Data to examine —
______________________________

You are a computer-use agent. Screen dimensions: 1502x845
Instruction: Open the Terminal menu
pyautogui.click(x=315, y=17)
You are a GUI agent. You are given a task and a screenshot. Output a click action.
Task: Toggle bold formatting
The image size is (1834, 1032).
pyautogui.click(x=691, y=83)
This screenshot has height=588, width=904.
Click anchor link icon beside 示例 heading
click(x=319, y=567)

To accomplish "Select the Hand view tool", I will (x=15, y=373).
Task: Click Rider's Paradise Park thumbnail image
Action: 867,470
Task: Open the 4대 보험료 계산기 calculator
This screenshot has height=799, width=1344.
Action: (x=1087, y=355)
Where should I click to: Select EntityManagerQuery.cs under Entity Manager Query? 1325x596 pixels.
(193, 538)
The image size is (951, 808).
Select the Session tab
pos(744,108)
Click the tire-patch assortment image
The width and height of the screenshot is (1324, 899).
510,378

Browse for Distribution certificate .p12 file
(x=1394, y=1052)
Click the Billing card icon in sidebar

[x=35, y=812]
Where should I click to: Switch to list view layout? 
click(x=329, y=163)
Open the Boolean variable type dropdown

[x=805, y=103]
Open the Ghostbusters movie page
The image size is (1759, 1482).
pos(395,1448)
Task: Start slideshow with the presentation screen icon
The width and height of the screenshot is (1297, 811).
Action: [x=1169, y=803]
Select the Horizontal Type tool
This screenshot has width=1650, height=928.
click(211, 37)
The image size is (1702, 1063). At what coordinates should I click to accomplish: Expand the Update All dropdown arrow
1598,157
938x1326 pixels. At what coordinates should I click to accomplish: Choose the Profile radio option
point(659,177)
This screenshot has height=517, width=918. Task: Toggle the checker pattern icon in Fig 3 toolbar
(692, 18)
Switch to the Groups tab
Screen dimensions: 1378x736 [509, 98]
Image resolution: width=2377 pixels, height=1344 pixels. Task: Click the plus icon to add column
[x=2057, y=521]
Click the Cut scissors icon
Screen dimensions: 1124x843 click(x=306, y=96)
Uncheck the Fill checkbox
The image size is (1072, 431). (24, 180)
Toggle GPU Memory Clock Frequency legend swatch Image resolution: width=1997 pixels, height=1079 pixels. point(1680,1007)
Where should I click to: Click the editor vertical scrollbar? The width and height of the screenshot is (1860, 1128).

______________________________

Work instruction —
Your task is to find each line in the entries that contains the string "agent" and copy it.

Written response —
You are a computer-use agent. Screen dimensions: 1502x845
You are a GUI agent. You are given a task and a screenshot. Output a click action.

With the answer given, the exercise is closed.